Editor,
Mount Eve is nothing special. Neither is Mt. Adam. As mountains are judged they are small potatoes. Yet if a mining company with giant machines began grinding them up and carting them away into oblivion, there would be a massive outcry.
That is because since earliest days of human occupation here, their prominence on the flat landscape of the Drowned Lands has said “home.” As Anne Morrow Lindbergh stated so eloquently, “…it is only framed in space that beauty blooms. Only in space are events and objects and people unique and significant – and therefore beautiful.”
Since the glaciers scraped their way back to north, Pulpit Rock has stood alone. It is likely that fields and not woods lay around it long before the first Europeans arrived; it certainly was a farm by the time of the Revolutionary War. It is recorded as being called Pulpit Rock before 1859.
It is a landmark not because of astonishing size or unusual composition compared to the massive outcrops of the Highlands – but by its defining isolation in space. Alexander Pope in 1731 noted the particular quality in a landscape that must not be destroyed in “improving” it: “Consult the genius of the place in all; That tells the waters to rise, or fall; Or helps th’ ambitious hill the heav’ns to scale , Or scoops in circling theatres the vale….”
Pulpit Rock has been a genius loci for generations of Warwickians and visitors.
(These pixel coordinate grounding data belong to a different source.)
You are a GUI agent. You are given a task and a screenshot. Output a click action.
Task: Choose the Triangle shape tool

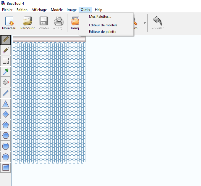(x=6, y=104)
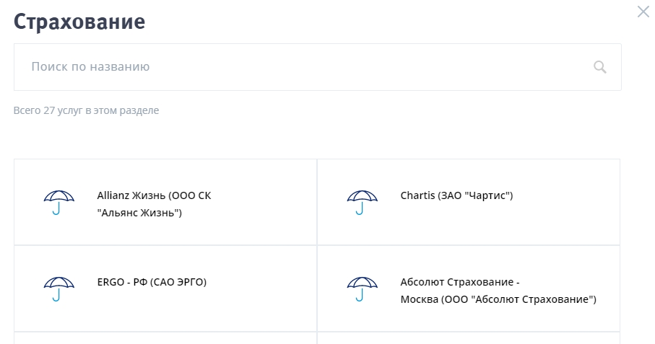655x344 pixels.
Task: Click the partially visible tile below Абсолют Страхование
Action: pos(468,338)
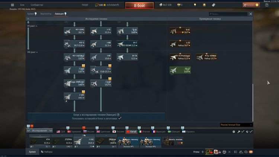This screenshot has width=279, height=157.
Task: Open the help question mark icon
Action: pos(267,5)
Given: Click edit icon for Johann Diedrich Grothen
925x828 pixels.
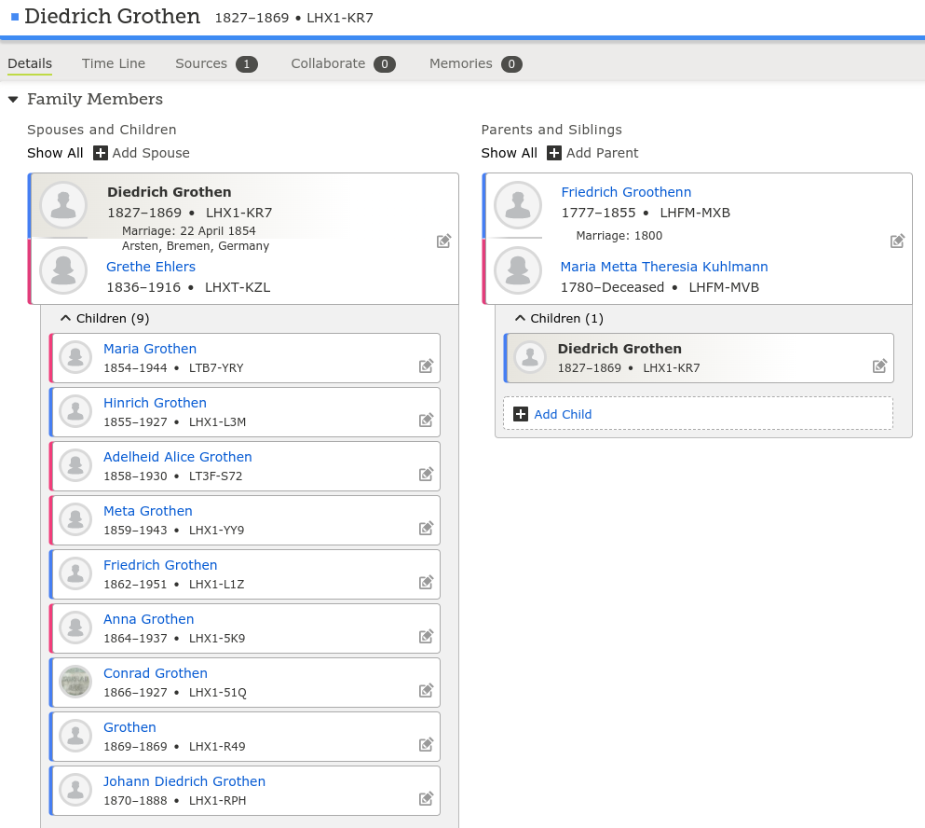Looking at the screenshot, I should 426,799.
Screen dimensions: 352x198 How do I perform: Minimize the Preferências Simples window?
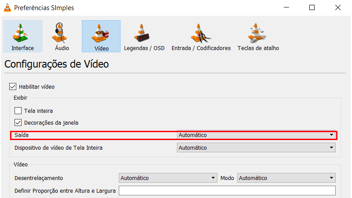286,7
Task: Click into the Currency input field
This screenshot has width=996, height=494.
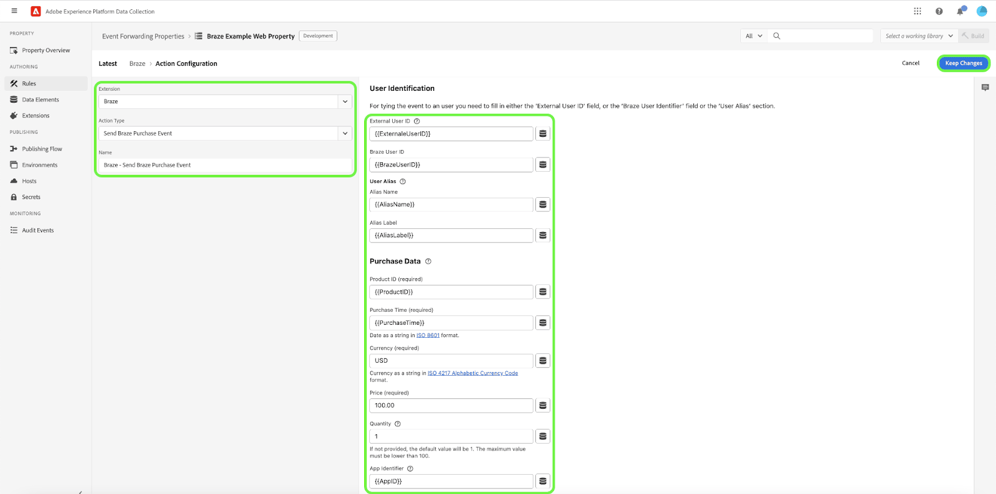Action: [x=451, y=361]
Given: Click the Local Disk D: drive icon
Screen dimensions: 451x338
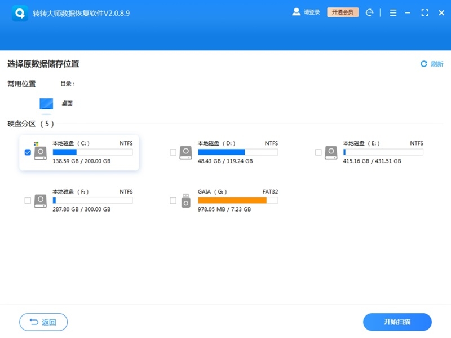Looking at the screenshot, I should [185, 152].
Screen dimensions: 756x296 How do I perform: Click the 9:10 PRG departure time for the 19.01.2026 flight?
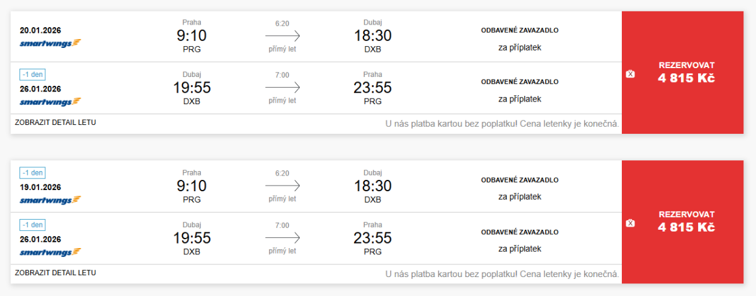click(x=192, y=186)
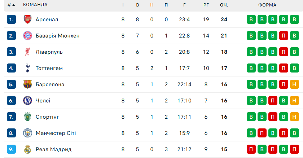This screenshot has width=303, height=158.
Task: Click the Barcelona club crest icon
Action: click(27, 84)
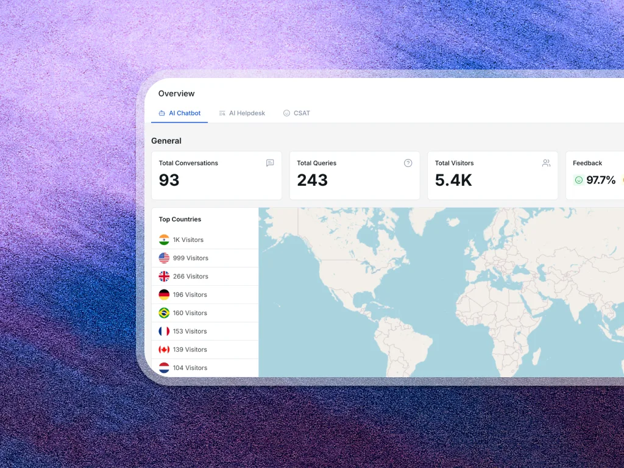
Task: Open the Total Queries card showing 243
Action: pyautogui.click(x=354, y=176)
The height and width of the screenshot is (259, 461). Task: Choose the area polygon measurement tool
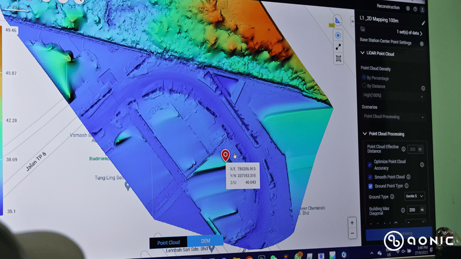338,59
For me, this landmark is also an important sign for the hundreds of students and teachers and parents that pass by it each day: We may not ever be the “world’s biggest,” or “best,” etc., but when the gifts each of us have are viewed apart from the crowd there are unique and wonderful things to be discovered and loved, just as we treasure this odd rock in a field.
I am an advocate of historic preservation. I am also an advocate of private property rights. You cannot hold a landowner hostage to the community’s nostalgia or aesthetic. Payment of taxes on a parcel that cannot make enough income to offset that expense is an unfair burden to demand. What the community can and should do to preserve a special place that is threatened is offer alternatives such as public investment. It is my understanding that community is trying to do just that.
Placement of large buildings on the Pulpit Rock parcel, however meant to honor it as a landmark, will destroy the very thing that makes it so. I fervently hope that the landowner in cooperation with community leaders and concerned citizens will find a way to move this project to a more suitable parcel.
During this public health crisis, when we all reflect on the precious people around us, let’s also seek a way to keep Pulpit Rock’s “sermon in stone” sounding for future generations.